THÉÂTRE À LA SCHAUBÜHNE DE BERLIN le 16 janvier 2012: KABALE UND LIEBE de SCHILLER (Ms en scène Falk RICHTER)

Deux metteurs en scène de la nouvelle génération en Allemagne, Andreas Kriegenburg et Falk Richter, se sont attaqués récemment à cette pièce emblématique du Sturm und Drang et du Drame bourgeois qu’est “Kabale und Liebe” (intrigue et amour) de Schiller, qui remonte à 1784. Et ils ont eu la même approche, celle qui consiste à transposer de nos jours cette histoire a priori si datée, en accompagnant la pièce d’un continuo musical.
La production de Andreas Kriegenburg remonte à 2009, celle de Falk Richter remonte à décembre 2008. C’est cette dernière qu’il m’a été donné de voir l’autre lundi à la Schaubühne. Le plateau est entouré de pendrillons de plastique noir, le sol est fait de praticables assemblés de parquet et de plexiglas, éclairé par en dessous, à plusieurs niveaux pour mieux définir les espaces, les espaces. Au milieu, deux micros, des violoncelles posés à terre (nous sommes chez Miller, un professeur de musique), au fond, un très gros ventilateur de scène.  Un musicien (Paul Lemp) entre sur le plateau et joue de la basse à gauche et cinq violoncellistes accompagnent l’intrigue en la commentant musicalement. Pas un moment sans accompagnement musical.

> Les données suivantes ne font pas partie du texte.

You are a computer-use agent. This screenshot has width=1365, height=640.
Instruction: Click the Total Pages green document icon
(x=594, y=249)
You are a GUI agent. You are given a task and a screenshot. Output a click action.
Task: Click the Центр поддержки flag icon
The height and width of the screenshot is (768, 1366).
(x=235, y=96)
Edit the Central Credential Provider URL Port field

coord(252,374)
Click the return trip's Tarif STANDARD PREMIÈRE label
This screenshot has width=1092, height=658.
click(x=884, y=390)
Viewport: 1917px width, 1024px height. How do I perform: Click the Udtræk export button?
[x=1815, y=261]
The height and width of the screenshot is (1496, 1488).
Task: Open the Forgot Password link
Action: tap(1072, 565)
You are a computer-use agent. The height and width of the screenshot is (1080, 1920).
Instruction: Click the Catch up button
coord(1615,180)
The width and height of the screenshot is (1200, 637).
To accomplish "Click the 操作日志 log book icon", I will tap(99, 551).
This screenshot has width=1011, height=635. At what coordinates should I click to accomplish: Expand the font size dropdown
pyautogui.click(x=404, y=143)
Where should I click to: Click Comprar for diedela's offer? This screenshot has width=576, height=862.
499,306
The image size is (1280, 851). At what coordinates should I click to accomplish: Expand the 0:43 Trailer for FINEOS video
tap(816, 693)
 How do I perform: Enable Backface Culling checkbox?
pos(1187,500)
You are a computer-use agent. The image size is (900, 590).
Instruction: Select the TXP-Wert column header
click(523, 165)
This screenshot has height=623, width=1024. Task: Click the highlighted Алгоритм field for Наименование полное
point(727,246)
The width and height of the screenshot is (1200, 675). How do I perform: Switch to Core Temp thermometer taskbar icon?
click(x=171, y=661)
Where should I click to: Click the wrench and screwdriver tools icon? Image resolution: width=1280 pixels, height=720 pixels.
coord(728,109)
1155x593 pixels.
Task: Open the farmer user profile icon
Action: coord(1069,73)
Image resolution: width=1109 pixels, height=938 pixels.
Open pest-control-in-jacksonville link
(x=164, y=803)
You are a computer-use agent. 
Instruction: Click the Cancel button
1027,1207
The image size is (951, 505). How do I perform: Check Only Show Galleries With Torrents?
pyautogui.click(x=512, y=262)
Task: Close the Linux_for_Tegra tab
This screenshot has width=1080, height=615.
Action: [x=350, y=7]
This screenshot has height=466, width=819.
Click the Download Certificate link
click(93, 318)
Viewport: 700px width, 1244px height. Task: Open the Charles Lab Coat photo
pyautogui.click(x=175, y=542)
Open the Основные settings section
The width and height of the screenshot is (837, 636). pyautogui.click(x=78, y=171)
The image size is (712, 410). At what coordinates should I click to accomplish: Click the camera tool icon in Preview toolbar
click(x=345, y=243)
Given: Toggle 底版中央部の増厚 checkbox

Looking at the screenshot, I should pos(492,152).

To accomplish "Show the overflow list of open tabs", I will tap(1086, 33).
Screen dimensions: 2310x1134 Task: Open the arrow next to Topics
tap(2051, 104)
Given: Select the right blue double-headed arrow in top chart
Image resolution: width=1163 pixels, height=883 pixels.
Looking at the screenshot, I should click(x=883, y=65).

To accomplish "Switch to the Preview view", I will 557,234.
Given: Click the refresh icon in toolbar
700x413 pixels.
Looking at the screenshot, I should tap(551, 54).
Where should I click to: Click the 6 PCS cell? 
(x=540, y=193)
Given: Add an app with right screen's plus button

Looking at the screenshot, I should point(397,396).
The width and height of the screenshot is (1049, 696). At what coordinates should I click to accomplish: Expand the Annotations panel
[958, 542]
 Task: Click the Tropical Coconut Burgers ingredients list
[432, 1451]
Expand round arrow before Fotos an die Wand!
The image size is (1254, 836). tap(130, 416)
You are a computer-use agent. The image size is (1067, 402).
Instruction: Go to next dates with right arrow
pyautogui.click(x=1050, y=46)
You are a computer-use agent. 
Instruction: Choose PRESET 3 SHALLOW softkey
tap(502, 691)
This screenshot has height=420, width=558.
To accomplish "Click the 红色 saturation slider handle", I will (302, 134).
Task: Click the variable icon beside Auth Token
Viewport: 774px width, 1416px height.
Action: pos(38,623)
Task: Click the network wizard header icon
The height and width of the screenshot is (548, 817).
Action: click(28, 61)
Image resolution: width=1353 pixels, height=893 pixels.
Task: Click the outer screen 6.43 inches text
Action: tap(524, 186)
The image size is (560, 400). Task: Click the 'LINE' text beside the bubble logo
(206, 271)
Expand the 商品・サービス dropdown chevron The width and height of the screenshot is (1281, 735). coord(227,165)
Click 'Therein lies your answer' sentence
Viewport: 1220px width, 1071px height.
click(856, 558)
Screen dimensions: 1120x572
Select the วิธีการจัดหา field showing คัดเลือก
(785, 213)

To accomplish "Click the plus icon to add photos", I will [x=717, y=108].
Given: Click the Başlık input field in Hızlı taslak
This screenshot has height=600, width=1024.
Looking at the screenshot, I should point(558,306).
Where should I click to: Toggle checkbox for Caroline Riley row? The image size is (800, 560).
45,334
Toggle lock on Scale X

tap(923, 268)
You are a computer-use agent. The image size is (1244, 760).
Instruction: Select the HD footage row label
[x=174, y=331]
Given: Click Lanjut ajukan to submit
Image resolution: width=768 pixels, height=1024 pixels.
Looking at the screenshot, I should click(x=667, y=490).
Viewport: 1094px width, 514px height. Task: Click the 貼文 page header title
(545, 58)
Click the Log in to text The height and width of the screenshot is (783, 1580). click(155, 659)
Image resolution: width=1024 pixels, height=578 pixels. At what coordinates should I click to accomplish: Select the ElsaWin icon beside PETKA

Ferdinand, Luise, Wurm @Schaubühne (Jean-Paul Raabe)

L’histoire est assez simple: deux jeunes gens, Luise (Lea Draeger), fille de professeur de musique, aime Ferdinand(Stefan Stern), Major, fils du président de Walter(Thomas Bading), d’un niveau social infiniment supérieur. Le président de Walter veut marier son fils à lady Milford, maîtresse du Prince, (Judith Rosmair) ce qui ouvrirait de belles perspectives à la famille. Pour arriver à ses fins, il fait emprisonner sans raison les parents de Luise, et pour les libérer, fait forcer Luise par son secrétaire et âme damnée Wurm (le ver, en allemand)(Robert Beyer) à écrire une lettre où elle déclare qu’elle en aime un autre, Ferdinand tombe dans le piège, est désespéré, se suicide, et fait en sorte que Luise boive le poison. Quand elle comprend qu’elle va mourir, elle lui révèle la machination et la vérité, ils meurent ensemble. Cinq actes d’une œuvre à la fois sociale et passionnée, passionnelle, que Falk Richter va transposer de nos jours au moins pendant une partie de la pièce, raccourcie (seulement 1h35 linéaire) comme une montée au climax et à la crise. Nous sommes ainsi devant un couple de jeunes, explosant à la vie qu’ils respirent à pleins poumons, pendant que les parents Miller s’inquiètent (Kay Bartholomäus Schulze et Judith Engel). Conflit de génération, conflit de culture, les enfants refusent les différences sociales, au nom de l’utopie amoureuse. Mais une utopie encore fragile: Richter donne à la relation entre Lady Milford

Judith Rosmair @Schaubühne (Jean Paul Raabe)
Judith Rosmair @Schaubühne (Jean-Paul Raabe)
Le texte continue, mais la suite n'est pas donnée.